Geoffrey made a bee-line towards the sheds. In his experience they were often the most interesting thing in a garden. As he walked under the ancient apple trees he felt something fall on his head. It was heavier than a leaf and was wet but not cold. He put his hand up to feel something slimy in his hair. As he looked with some dismay at the greeny-white mess across his fingers he heard a jolly voice behind him boom: ‘Do you know what that is, my lad?’

‘No,’ said Geoffrey, turning round.

‘That’s bird poo,’ said the voice’s owner, who was leaning on a fork, smoking a pipe. ‘It’s very good luck when a bird chooses to poo on your head,5 young shaver, and the first bit of good luck coming to you is a Sto Lat pippin, which is the sweetest apple in the world.’

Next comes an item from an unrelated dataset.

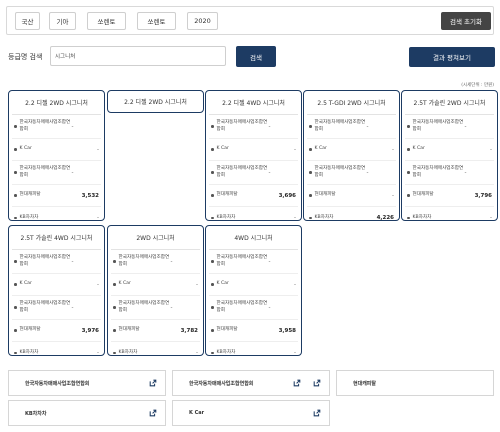  I want to click on source-name: KB차차차, so click(422, 217).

As he spoke, the old man polished a shiny red apple industriously on his waistcoat before handing it to Geoffrey. ‘My name, as writ down on my birth certificate, is Humphrey Twaddle, but no one calls me that nowadays on account of when they do I hits them with my fork. You can call me Plain Old Humphrey. Although I owe it to my ancestors to tell you, young man, that far from meaning a load of old rubbish, “twaddle” is a valuable ingredient in the making of lemonade. Not many people know that, but now there’s one more,’ he said. ‘I’m the gardener here, and if I were you I’d wipe my hand on the grass over there rather than on that smart white shirt of yours.’

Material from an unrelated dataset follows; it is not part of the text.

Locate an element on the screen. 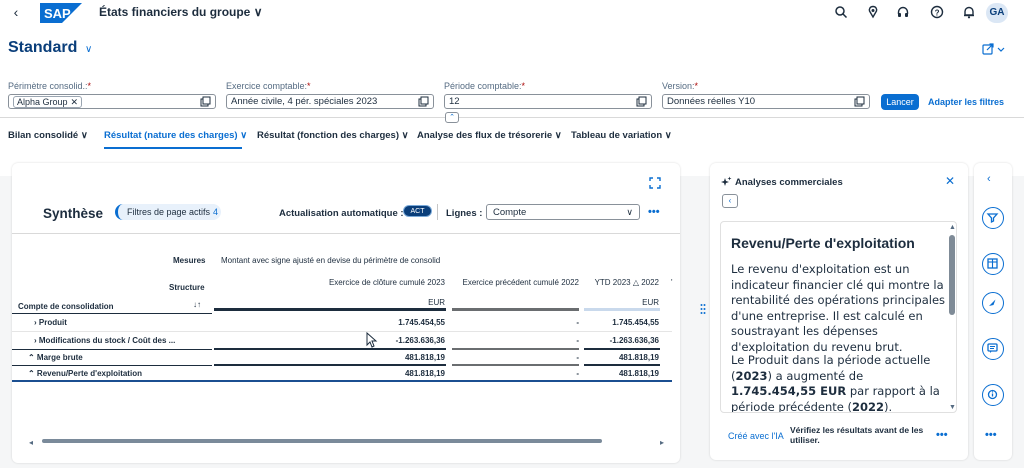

Geoffrey did as he was told and then decided that if bird poo was going to bring him good luck he ought to try to keep what was left of it. He raced back through the conservatory into the house and looked around until he found a large pair of scissors in a sewing basket. He ran all the way up to the nursery and, peering into a mottled old mirror, cut off as much of the clumpy bird-poo-hair as he could and put it on the windowsill to dry out.

It was beginning to get too dark to see much outside and Geoffrey began to feel a bit lonely. He wandered downstairs to find his Grand-mama.

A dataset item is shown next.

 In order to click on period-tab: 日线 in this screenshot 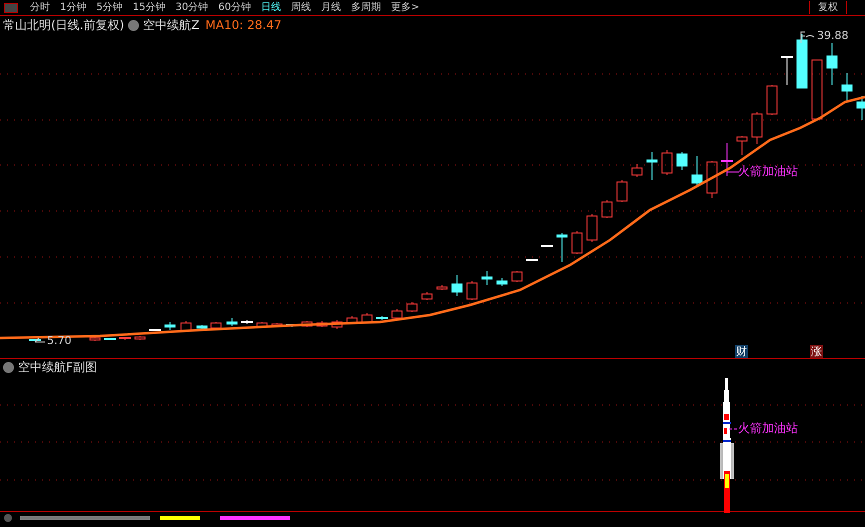, I will do `click(270, 8)`.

‘It’s been a long and busy day,’ said Grand-mama from her big armchair, ‘and I think it’s time for bed. You may take a candle to go up and you may leave it alight if you like. Don’t forget to say hello to Mister Lavatory on the way and I shall soon be up to tuck you in.’

Holding his candle, Geoffrey started back up the stairs. He wasn’t normally afraid of the dark but the flickering candlelight made strange shadows on the faces in the big old portraits hanging on the walls. He hurried along the passage to the big mahogany door Lily had pointed out earlier as the water closet. He’d heard the term before, but nothing had prepared him for the fantastic sight that now met his eyes. Shiny white tiles glistened like running water and there was a large china hand-basin with painted flowers and, at the far end of the room, a great throne-like construction. This had a huge wooden seat with a large hole in it and underneath what looked like a small chest of drawers but without the handles. A gleaming copper pipe joined the chest to a vast dark-green tank attached to the wall near the ceiling. Hanging down from the tank was a long chain finishing in a round knob. On the tank were letters that he had to think about and spell out in his head.

Geoffrey knew in theory the function of this marvel but he was mystified and intrigued by its operation. He worked out that the chain was there to be pulled, but it was too high for him to reach. He could only manage to do so by clambering on to the wooden seat and had to be careful not to fall into the hole. Looking down into the still pool beneath him he gave the chain a sharp tug and was astonished at the torrent of water that rushed into the bowl: a deluge indeed. He was even more amazed when, as the water came down, the chain pulled him inexorably up into the air. He held on tightly and, as gently as he had risen, he was deposited back down on to the seat. Even so, Geoffrey wasn’t certain whether he wanted to be lifted up in the air twice in one day, especially when there was bubbling water beneath him. He decided that he needed daylight to get the full benefit of the contraption and, taking his candle, made his way up to his room.

He set his candle on the small table beside the bed then searched in the usual place – which was, of course, under the bed – for the familiar receptacle known in polite circles as the pot, the po, the necessary, or the gazunder.